This repository contains the source code for the paper
Arthur Brack, Anett Hoppe, Pascal Buschermöhle, Ralph Ewerth: Cross-Domain Multi-Task Learning for Sequential Sentence Classification in Research Papers, accepted for publication at the Joint Conference on Digital Libraries (JCDL), 2022, preprint available at: https://arxiv.org/pdf/2102.06008.pdf
Create an anaconda environment "scibert" from the file environment.yaml with the following command:
- conda env create -f environment.yaml
You can activate the environment with the command "conda activate scibert"

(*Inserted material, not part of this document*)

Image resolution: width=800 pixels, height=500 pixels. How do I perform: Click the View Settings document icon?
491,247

Note: the environemnt has been created with "conda env export --no-builds > environment.yaml"
- Download SciBERT from https://github.com/allenai/scibert (Pytorch HuggingFace, scibert-scivocab-uncased )
- extract all files into the directory "bert_model/scibert_scivocab_uncased/"

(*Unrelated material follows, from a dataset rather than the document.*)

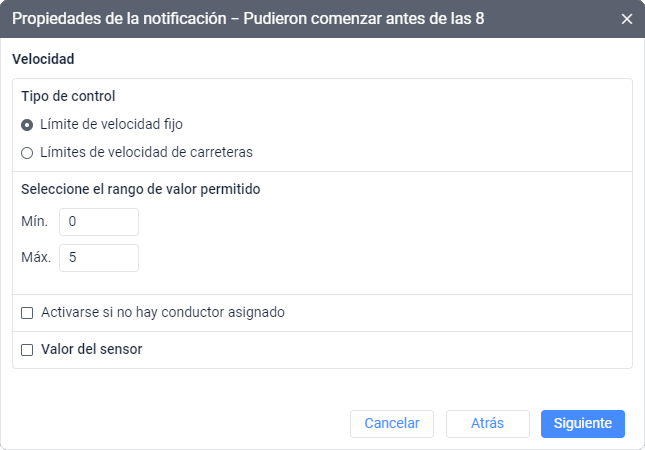Screen dimensions: 645x450
Task: Click 'Activarse si no hay conductor asignado' label text
Action: coord(163,313)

- download the files from https://github.com/jind11/HSLN-Joint-Sentence-Classification/tree/master/data
- put the files of Pubmed-20k into the folder "datasets/pubmed-20k"
- put the files of NICTA-PIBOSO into the folder "datasets/nicta-piboso"
- obtain the corpus as described in http://sempub.taln.upf.edu/dricorpus
- create a folder "datasets/DRI"
- convert the XML-files into a text file with convert_dri.py into the folder "datasets/DRI"
- download the corpus from https://www.aber.ac.uk/en/cs/research/cb/projects/art/art-corpus/
- convert the XML-files into a text file with convert_dri.py into the folder "datasets/ART"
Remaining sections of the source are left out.